Mais je n’ai jamais cessé de penser au pays. Je me souviendrais de la façon dont l’air sent après une pluie lorsqu’il est lourd avec l’odeur de pin. J’imagine un foin qui devient or à la lumière de la soirée, ou de la manière lente qu’une journée d’été s’étend lorsque vous êtes un enfant avec rien d’autre que du temps.

Plus je vieillissais, plus ces pensées se sont transformées en attraction.

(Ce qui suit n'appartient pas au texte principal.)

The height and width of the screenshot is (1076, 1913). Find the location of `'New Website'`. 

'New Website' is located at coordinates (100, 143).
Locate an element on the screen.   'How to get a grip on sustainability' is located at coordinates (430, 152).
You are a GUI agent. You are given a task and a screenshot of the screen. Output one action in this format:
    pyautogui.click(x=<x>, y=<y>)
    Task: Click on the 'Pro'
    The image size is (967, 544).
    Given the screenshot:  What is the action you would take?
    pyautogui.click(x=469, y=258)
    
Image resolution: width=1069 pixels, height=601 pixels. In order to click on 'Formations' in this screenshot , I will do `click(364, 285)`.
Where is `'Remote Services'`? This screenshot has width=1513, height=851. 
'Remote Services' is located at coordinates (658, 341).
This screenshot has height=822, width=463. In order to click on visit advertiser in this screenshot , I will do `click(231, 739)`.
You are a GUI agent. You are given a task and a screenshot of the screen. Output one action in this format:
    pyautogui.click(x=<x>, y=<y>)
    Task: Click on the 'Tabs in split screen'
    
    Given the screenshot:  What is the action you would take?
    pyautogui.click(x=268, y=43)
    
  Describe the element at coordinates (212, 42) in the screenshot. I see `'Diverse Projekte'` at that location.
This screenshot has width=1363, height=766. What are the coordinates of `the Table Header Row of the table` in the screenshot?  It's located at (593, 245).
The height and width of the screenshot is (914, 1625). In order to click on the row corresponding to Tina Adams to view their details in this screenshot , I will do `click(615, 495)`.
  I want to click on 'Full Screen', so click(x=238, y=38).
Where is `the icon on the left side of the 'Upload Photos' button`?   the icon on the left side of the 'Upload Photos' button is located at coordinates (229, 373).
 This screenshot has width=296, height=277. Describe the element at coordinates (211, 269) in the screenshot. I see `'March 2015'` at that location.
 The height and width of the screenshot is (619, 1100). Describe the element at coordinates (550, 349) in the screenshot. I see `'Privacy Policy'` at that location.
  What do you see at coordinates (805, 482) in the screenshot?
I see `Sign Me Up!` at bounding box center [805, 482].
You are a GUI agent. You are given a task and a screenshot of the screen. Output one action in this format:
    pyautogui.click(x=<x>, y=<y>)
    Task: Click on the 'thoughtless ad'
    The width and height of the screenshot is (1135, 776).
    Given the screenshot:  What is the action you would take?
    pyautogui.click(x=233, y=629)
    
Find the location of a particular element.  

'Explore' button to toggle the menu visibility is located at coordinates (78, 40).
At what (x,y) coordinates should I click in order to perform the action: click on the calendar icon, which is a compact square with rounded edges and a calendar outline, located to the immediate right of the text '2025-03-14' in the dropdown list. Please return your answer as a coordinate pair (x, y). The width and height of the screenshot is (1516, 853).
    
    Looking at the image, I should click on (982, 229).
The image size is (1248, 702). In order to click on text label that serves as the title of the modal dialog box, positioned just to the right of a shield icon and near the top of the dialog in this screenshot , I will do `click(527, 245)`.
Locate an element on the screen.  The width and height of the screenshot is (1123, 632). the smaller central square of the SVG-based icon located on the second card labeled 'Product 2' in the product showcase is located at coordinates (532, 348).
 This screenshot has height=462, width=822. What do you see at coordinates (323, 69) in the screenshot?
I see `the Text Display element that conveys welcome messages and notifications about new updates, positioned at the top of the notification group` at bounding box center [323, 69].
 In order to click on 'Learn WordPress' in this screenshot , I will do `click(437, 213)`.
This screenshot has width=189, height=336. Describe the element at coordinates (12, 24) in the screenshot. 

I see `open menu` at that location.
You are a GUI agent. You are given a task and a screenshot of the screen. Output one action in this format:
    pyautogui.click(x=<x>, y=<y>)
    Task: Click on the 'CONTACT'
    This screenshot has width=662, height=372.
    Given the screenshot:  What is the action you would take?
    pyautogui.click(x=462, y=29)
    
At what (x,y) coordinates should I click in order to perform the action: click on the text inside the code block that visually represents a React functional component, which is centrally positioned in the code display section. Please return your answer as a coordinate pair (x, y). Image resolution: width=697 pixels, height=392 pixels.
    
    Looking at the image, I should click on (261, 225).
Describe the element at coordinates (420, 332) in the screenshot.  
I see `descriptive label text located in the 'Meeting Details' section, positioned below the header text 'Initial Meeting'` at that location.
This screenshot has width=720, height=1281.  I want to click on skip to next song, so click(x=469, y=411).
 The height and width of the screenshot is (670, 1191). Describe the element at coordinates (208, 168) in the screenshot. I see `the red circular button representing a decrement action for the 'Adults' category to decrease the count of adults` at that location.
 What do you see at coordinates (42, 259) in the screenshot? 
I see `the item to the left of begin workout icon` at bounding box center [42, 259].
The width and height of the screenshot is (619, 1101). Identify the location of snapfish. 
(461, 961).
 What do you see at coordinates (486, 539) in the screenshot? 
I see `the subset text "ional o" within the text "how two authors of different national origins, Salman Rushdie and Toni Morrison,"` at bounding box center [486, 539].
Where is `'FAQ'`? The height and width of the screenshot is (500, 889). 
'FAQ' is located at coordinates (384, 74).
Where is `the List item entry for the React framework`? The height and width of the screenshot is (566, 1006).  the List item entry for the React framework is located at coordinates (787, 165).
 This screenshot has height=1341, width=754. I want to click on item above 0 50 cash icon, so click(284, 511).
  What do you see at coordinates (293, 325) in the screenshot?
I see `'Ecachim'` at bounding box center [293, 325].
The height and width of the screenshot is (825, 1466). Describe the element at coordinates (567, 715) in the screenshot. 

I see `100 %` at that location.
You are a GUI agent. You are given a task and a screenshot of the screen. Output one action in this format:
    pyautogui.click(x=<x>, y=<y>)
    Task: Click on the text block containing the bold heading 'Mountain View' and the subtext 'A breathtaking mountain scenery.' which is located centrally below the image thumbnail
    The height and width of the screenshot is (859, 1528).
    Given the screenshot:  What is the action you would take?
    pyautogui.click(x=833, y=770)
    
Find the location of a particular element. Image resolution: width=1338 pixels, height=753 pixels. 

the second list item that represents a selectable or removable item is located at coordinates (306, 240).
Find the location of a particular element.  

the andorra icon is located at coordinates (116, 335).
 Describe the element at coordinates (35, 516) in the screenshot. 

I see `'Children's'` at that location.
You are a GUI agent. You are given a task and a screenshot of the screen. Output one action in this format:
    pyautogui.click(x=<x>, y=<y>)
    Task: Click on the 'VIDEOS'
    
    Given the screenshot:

J’ai demandé à ma femme de trouver une “maison sur 10 acres, à la fin d’une route sans sortie, au milieu de rien”. Un ordre élevé, mais à la fin il l’a trouvé. Exactement ce que j’avais demandé.

Nous avons vendu notre ville et nous avons déménagé. Et quelque chose s’est produit dans le processus. Nous nous sommes tous les deux entendus revenir à qui nous étions vraiment. Qui nous avions toujours été.

Il y a un calme pour le pays qui est impossible à falsifier. Vous pouvez l’entendre le matin lorsque le brouillard s’arrête sur le pâturage et le seul son est la nature. Vous pouvez le voir le soir lorsque le ciel se transforme en orange, rouge et parfois violet, avant qu’il ne se fasse dans le type d’obscurité que vous ne pouvez trouver que loin des lumières de la ville. Un ciel d’étoiles, peint par la même main de Dieu.

Le pays ne vous rend pas seulement silencieux; Cela vous donne de l’espace – penser, travailler, respirer. La ville m’a beaucoup appris sur un guide et une ambition, sur les opportunités. Mais le pays m’a appris sur les racines. Mes racines. Racines de mon peuple. Les racines que le bon monsieur a plantées avant d’être.

Il m’a rendu un lien avec les gens qui m’ont précédé: mon grand-père avec son camion de glace, mon autre grand-père et le grand-grand-père avec leurs ravins et leur forge.

En fin de compte, ce sont toutes nos expériences combinées qui clarifient, mais c’est à la maison – notre vraie maison – qui apporte la paix.

Lorsque vous les appelez à la maison, vous pouvez l’ignorer juste longtemps avant de trouver vos sacs et de revenir en arrière.

Et rentrez d’abord à la maison, plus vous pouvez profiter de l’endroit où vous deviez toujours être.

– John Moore est un résident de Whitehouse. Envoyez un courriel à [email protected]. Pour acheter son livre, “Écrivez sur le passage: une vue du sud de cette époque et maintenant le vol. 1 et le vol. 2”, visitez www.thecountrywriter.com.